PASSAGE GIVEN.
* Begin *
= The YES! Association =

Artist collective founded in 2005

The YES! Association (also known by its Swedish name, Föreningen JA!) is an art collective based in Sweden. The collective was founded in 2005 and continues to be active today. The collective creates art through the use of enactments and performances. The YES! Association is known primarily for art exhibitions that deal with themes of gender, sexuality, race, and capitalism.

== Formation ==

The YES! Association was founded in 2005. It originated out of an art exhibition entitled “Art Feminism - strategies and effects in Sweden from the 1970’s until today”. Responding to a perceived lack of equity in Swedish public art institutions, members of the YES! Association proposed a document, dubbed the “Equal Opportunities Agreement”. The YES! Association used their live work “Press Conference /Performance”, a part of the broader exhibition, to provide art institutions with the opportunity to sign the agreement. Institutional signatories would have committed to engage in concrete actions to increase diversity and equity, particularly through the use of quotas. If it had been signed by the art organizations the agreement would have been legally binding. However, no institutions present at the time agreed to sign the document.

== Key figures ==

The YES! Association is composed of original founding members and newer participants. Founding members include
- Malin Arnell, a feminist artist whose work engages with concepts of intimacy and power.
- Johanna Gustavsson, an artist whose work focuses on pedagogy.
- Line S. Karlström, an artist with a focus on the interplay of power and identity.
- Anna Linder, a feminist artist known for her work in moving images.
- Fia-Stina Sandlund, a Swedish artist known for feminist art films.
Other members of the collective over the years include:
- Åsa Elzén, an artist whose work focuses on post-colonial and intersectional feminist theory.

The YES! Association has collaborated with artists and institutions including Melanie Cervantes, Regina José Galindo, Gluklya, Victoria Lomasko, Pauline Boudry/Renate Lorenz, Liza Morozova, Tanja Ostojic, Mujeres Públicas, Bureau of Melodramatic Research, and Anna Zvyagintseva. In addition, The YES! Association has received support from the Swedish Arts Council through the IASPIS program, facilitating collaborations with queer artist Lee H. Jones.
* End *
WHAT IS EXPECTED. According to the article on the YES! Association, what is the collective's Swedish name?

LISTING.
* Begin *
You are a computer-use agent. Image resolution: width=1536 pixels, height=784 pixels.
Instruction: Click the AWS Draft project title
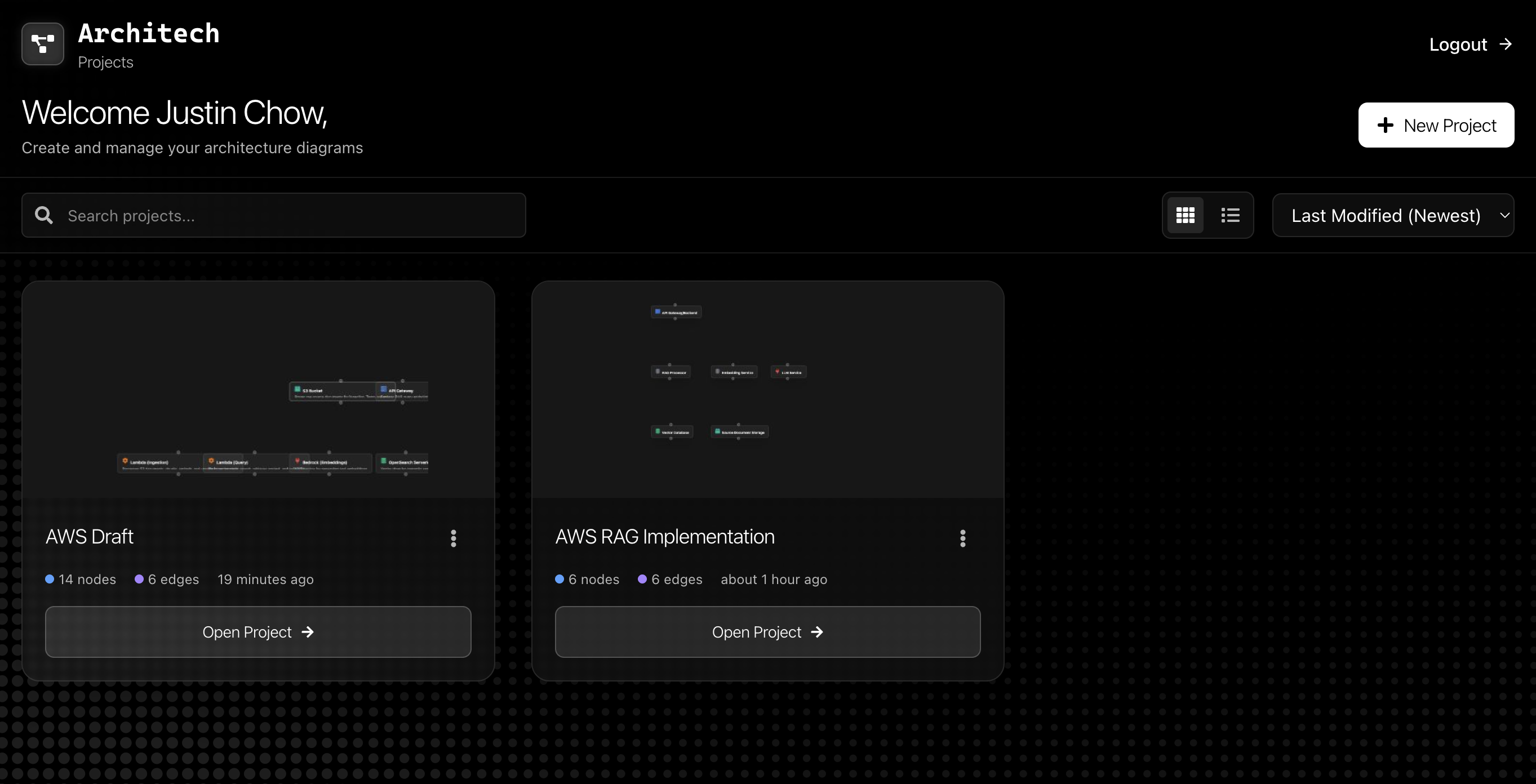pos(90,537)
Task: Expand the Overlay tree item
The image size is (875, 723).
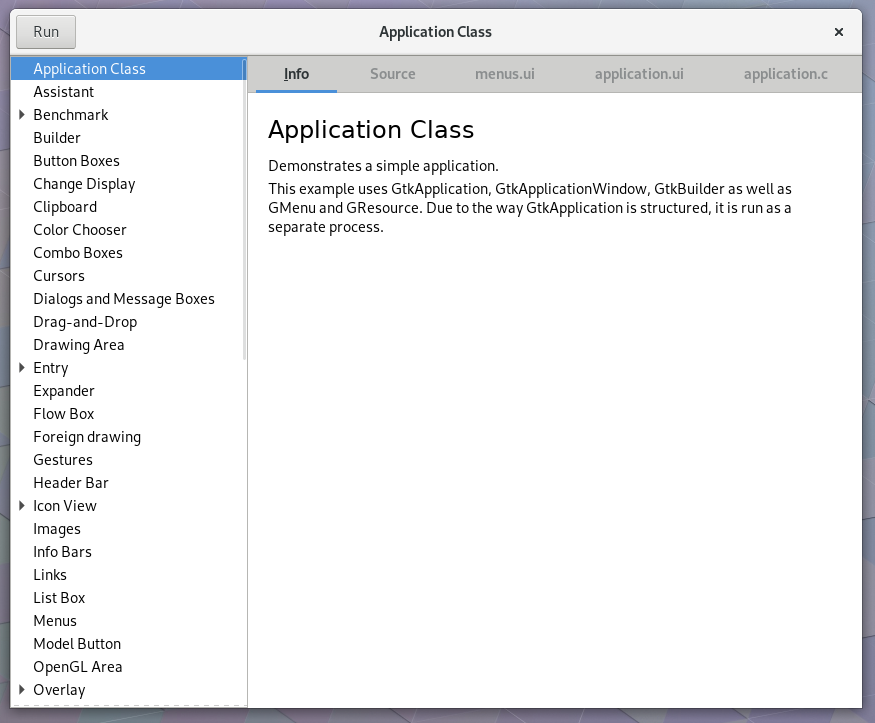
* End *
THE RESPONSE. Föreningen JA!